Puoi riscrivere le voci dalla riga con "Task: Click the SPX symbol input field" fino all'ultima riga, entrambe comprese, sostituendo "input field" con "text box" e lasciando tutto il resto invariato? Non includere le immagini nella risposta.

▶ _DATI IN INGRESSO_:
^^^^

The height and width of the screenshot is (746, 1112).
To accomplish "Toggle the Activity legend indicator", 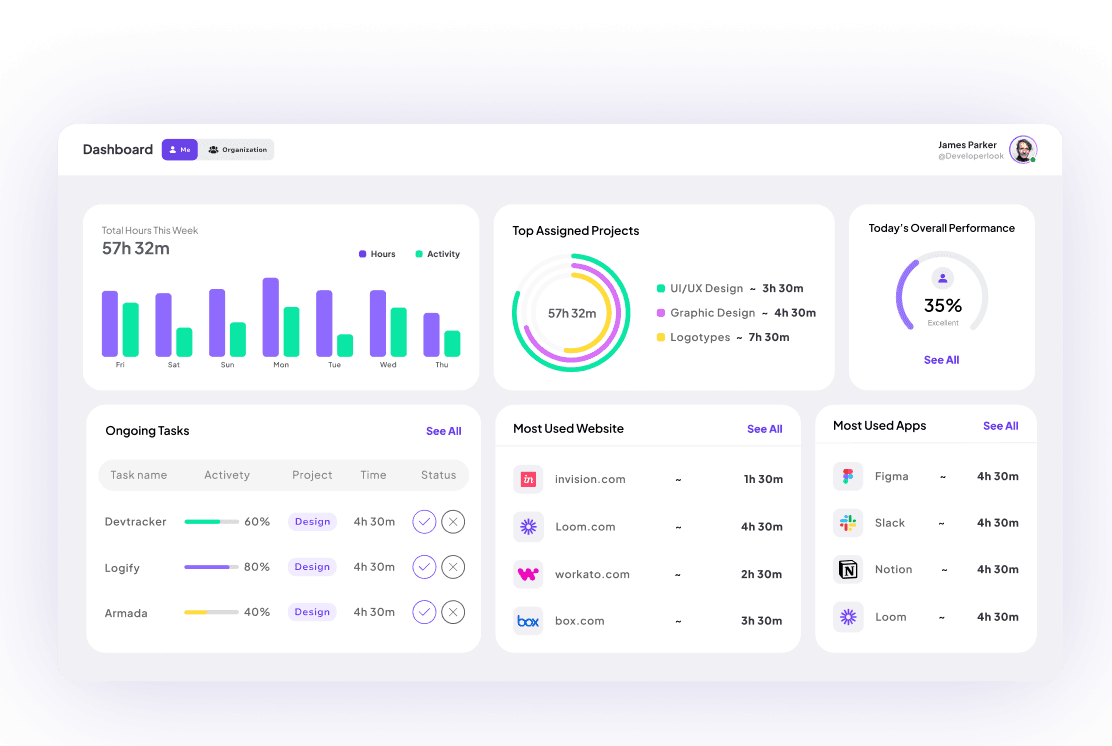I will coord(420,254).
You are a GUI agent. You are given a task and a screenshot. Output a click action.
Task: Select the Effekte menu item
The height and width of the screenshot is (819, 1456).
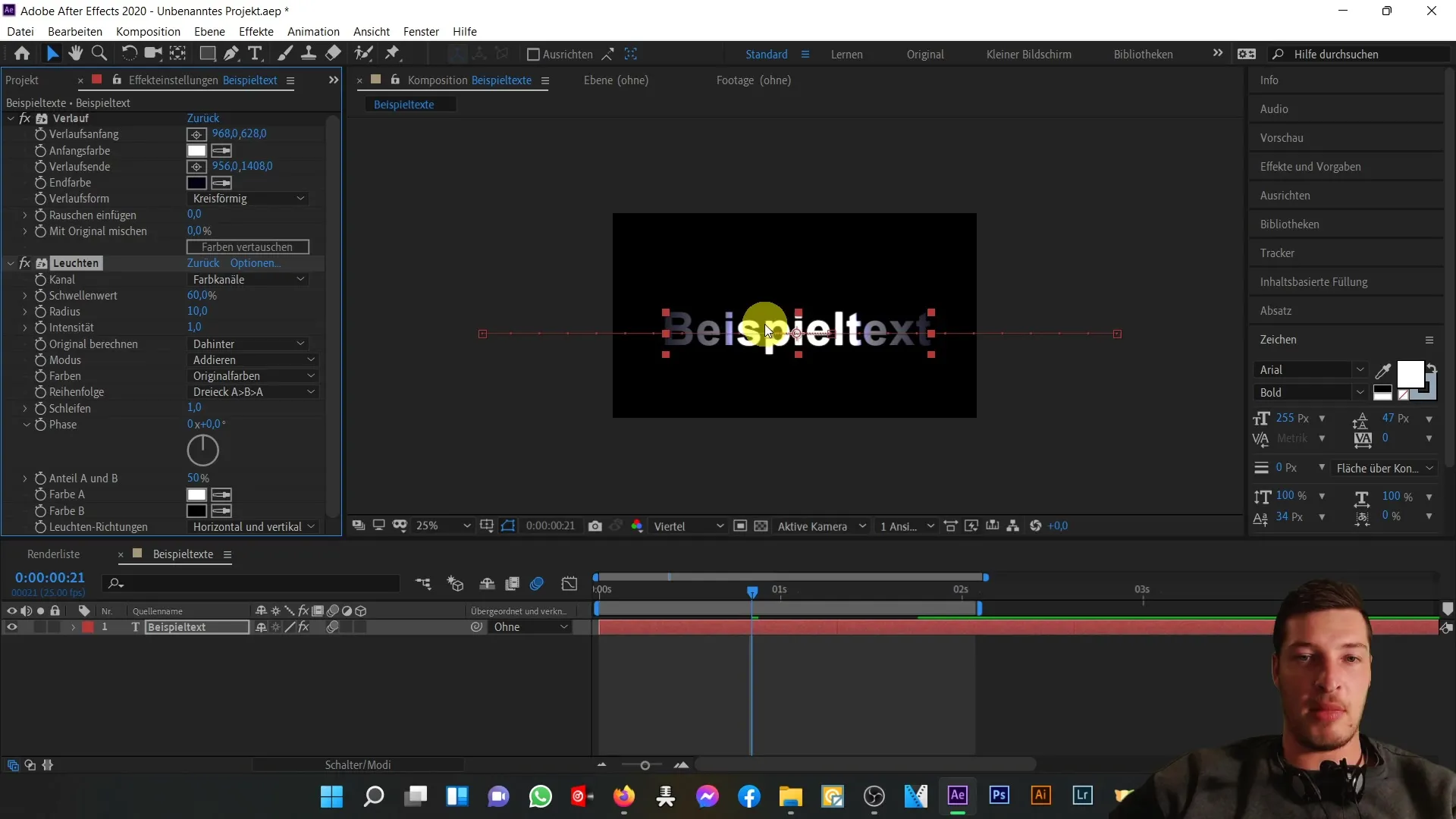coord(256,31)
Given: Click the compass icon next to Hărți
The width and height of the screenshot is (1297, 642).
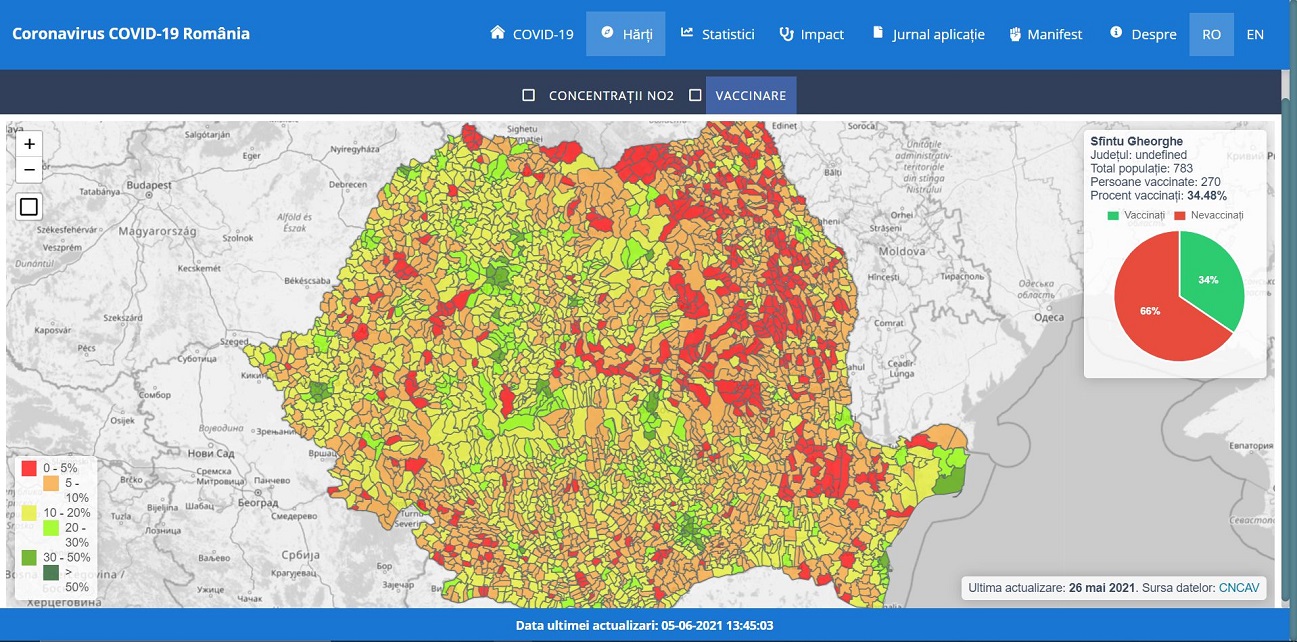Looking at the screenshot, I should click(607, 33).
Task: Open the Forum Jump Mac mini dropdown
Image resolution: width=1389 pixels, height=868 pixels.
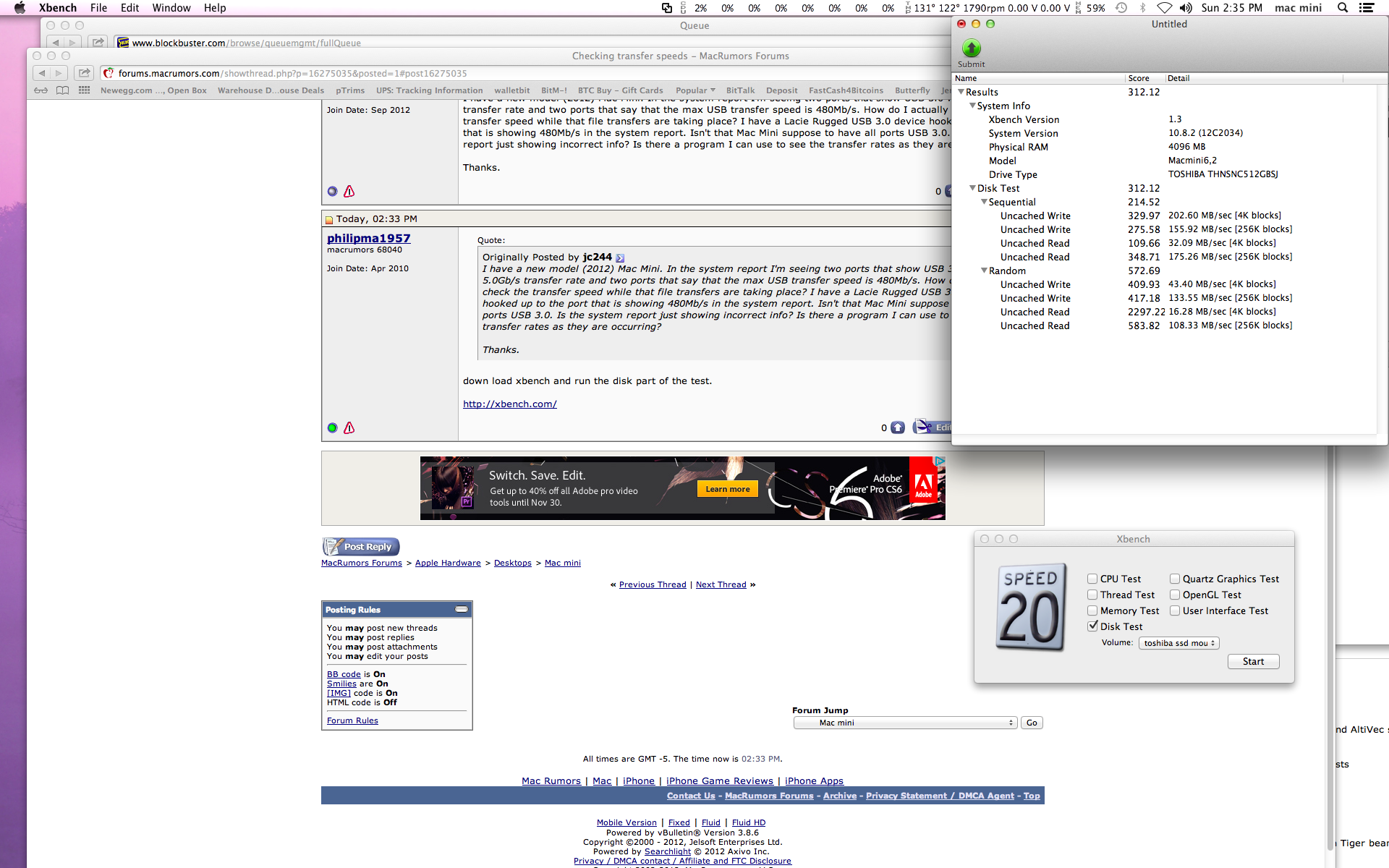Action: [x=905, y=723]
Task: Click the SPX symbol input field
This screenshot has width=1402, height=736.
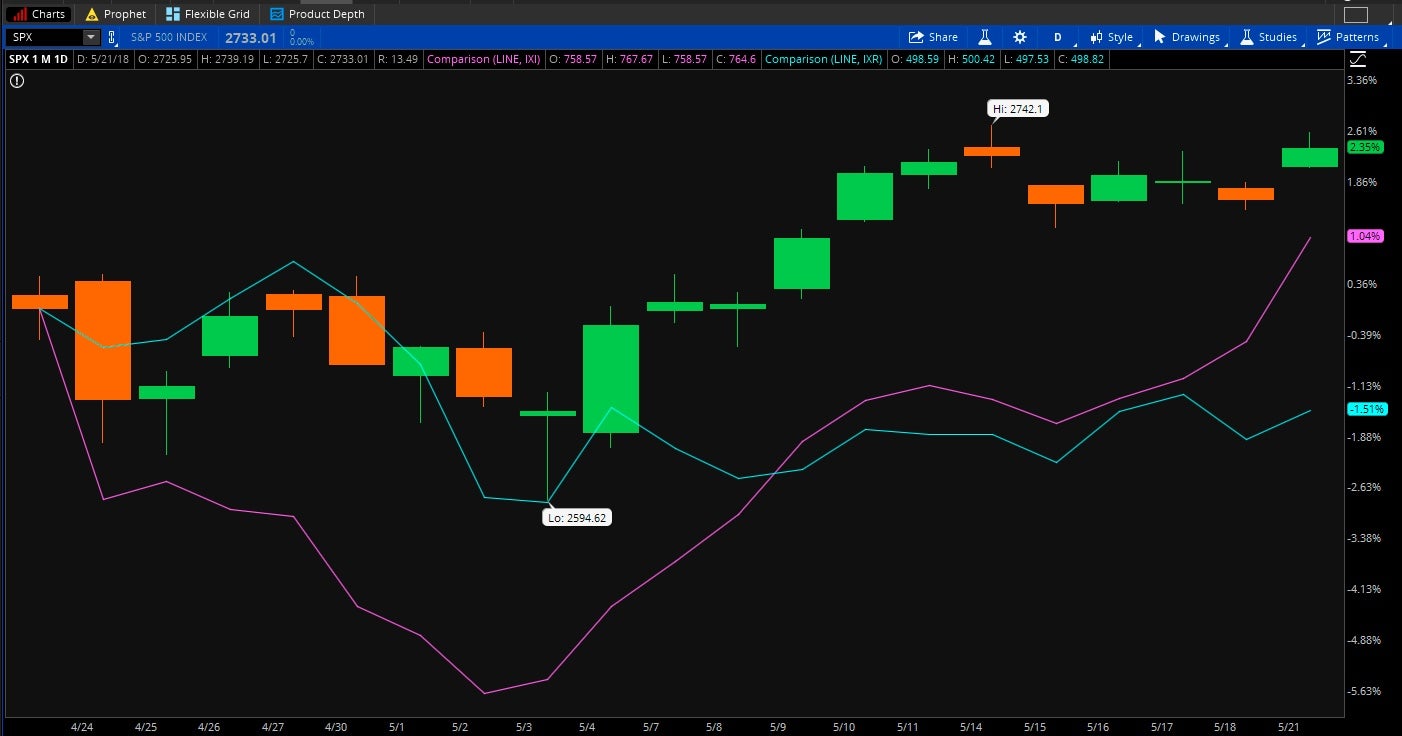Action: (x=45, y=37)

^^^^

▶ _SOLUZIONE_:
Task: Click the SPX symbol text box
This screenshot has width=1402, height=736.
Action: (x=45, y=37)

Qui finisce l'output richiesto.